DATA TO PROCESS:
= = = = =

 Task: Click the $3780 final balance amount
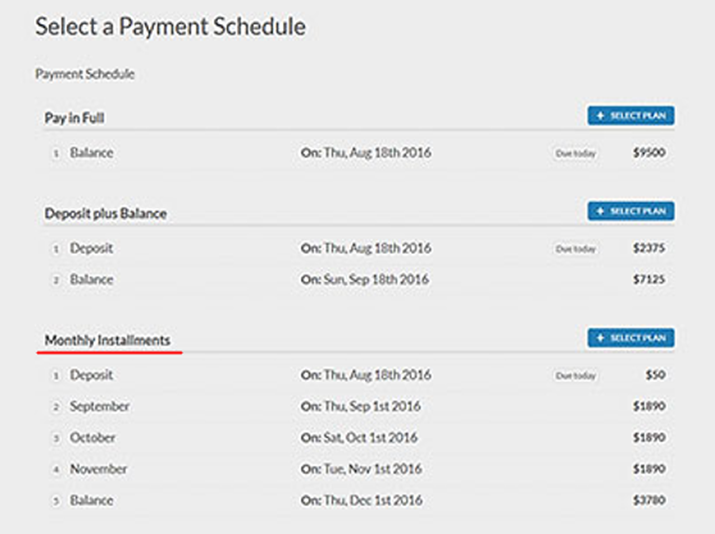point(649,500)
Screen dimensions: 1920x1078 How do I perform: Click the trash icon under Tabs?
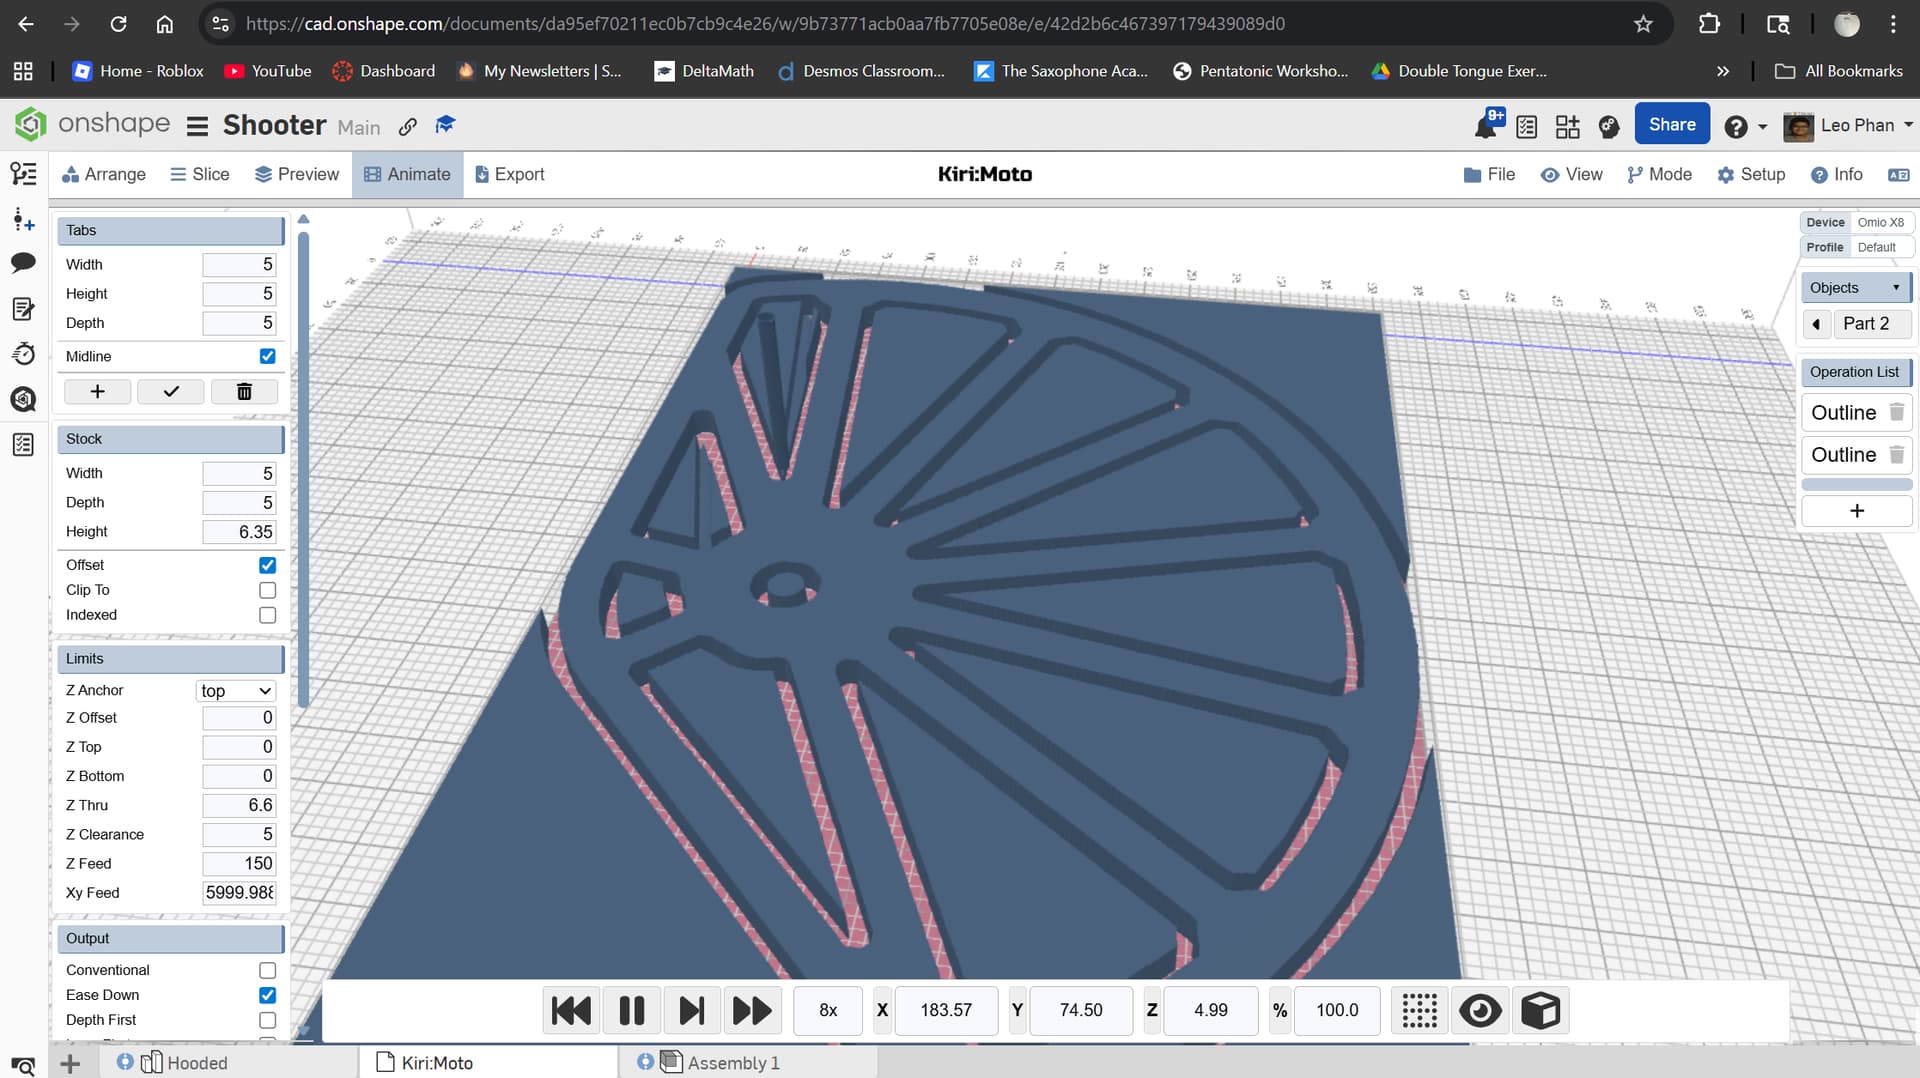click(244, 392)
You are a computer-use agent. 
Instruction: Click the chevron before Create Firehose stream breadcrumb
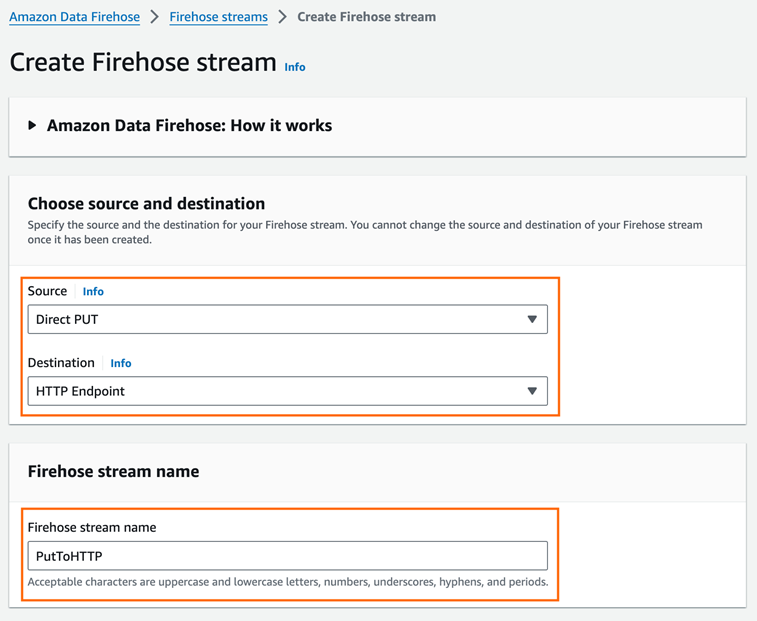click(x=282, y=17)
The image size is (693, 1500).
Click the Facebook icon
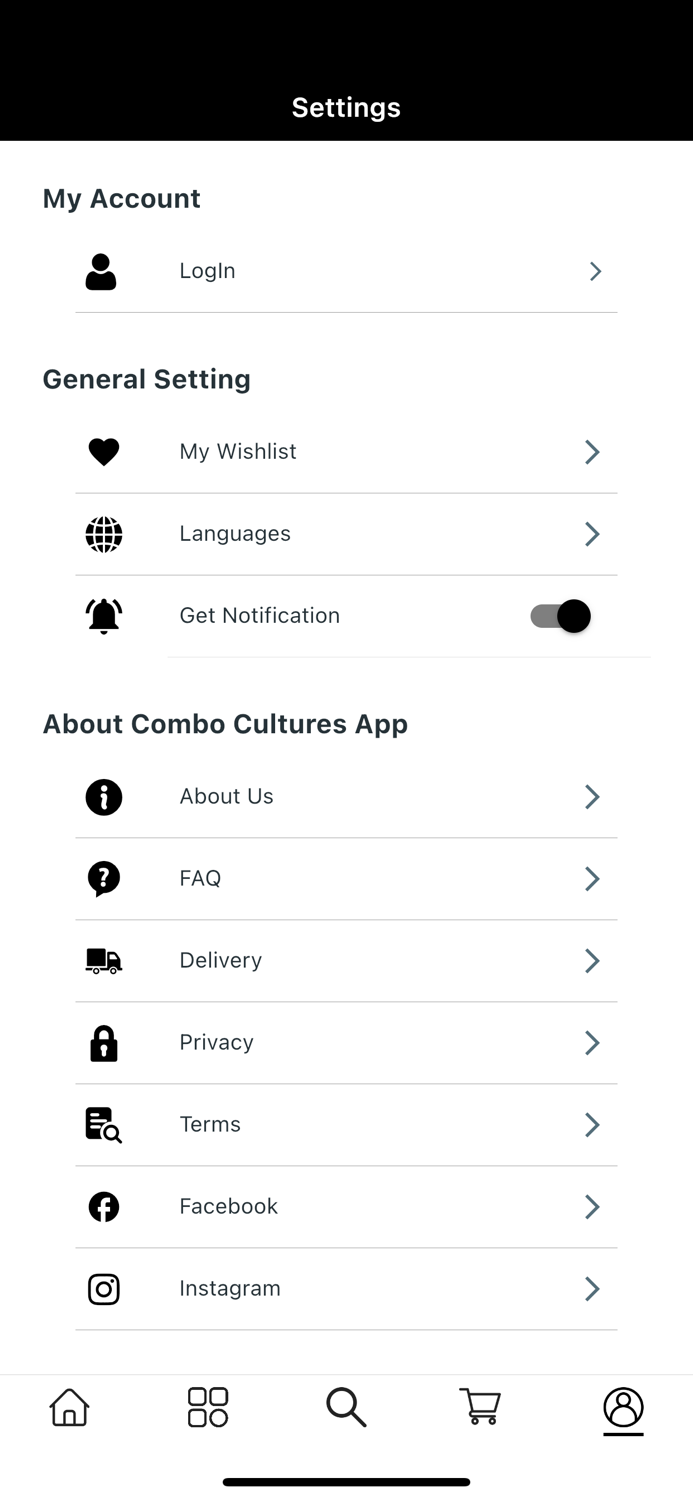[103, 1206]
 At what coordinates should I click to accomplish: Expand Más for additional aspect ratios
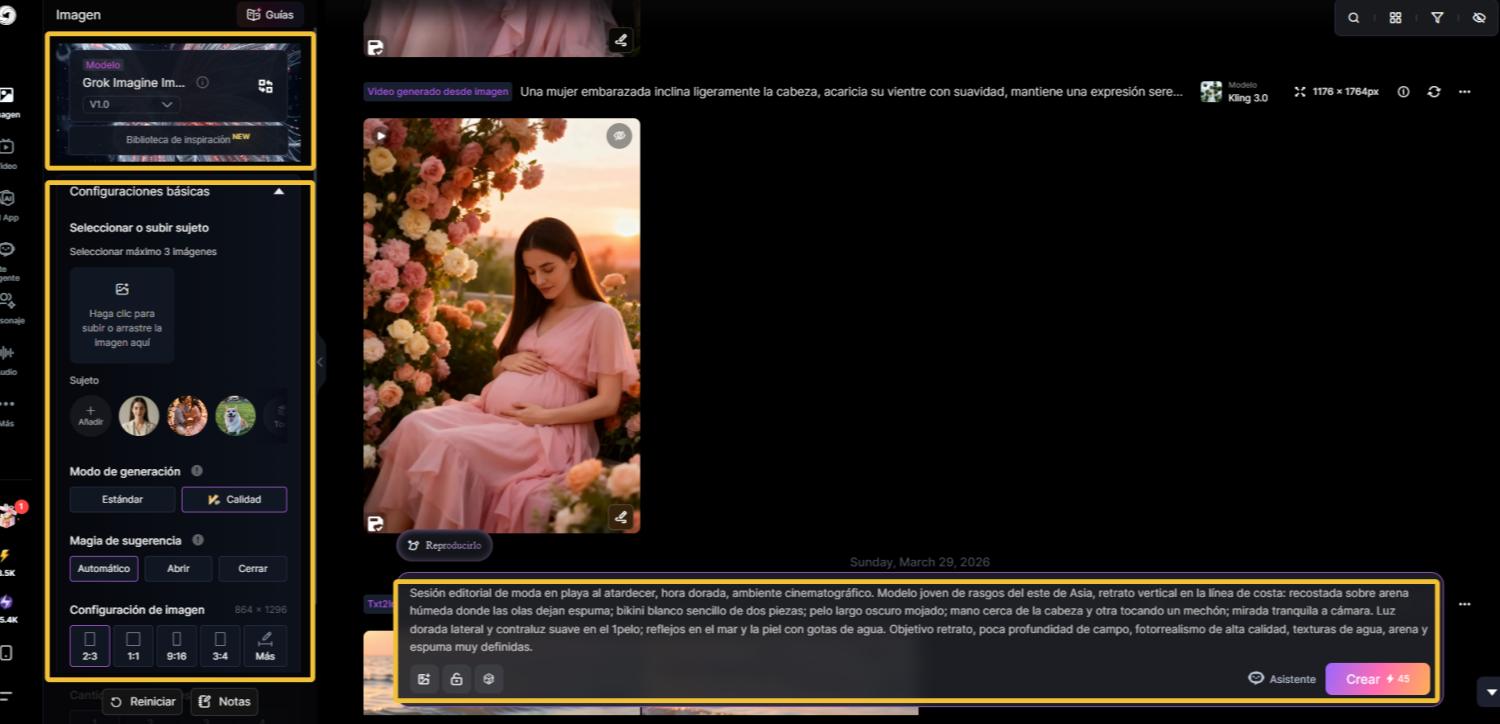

= = = = =

Before printing anything, remove the pictures; then print all the records exactly.

 Task: Click the $3780 final balance amount
point(649,500)
Screen dimensions: 1920x1078 How do I perform: Click the trash icon under Tabs?
click(244, 392)
You are a computer-use agent. 
Instruction: Click the chevron before Create Firehose stream breadcrumb
click(x=282, y=17)
The image size is (693, 1500).
Click the Facebook icon
[103, 1206]
 At what coordinates should I click to accomplish: Expand Más for additional aspect ratios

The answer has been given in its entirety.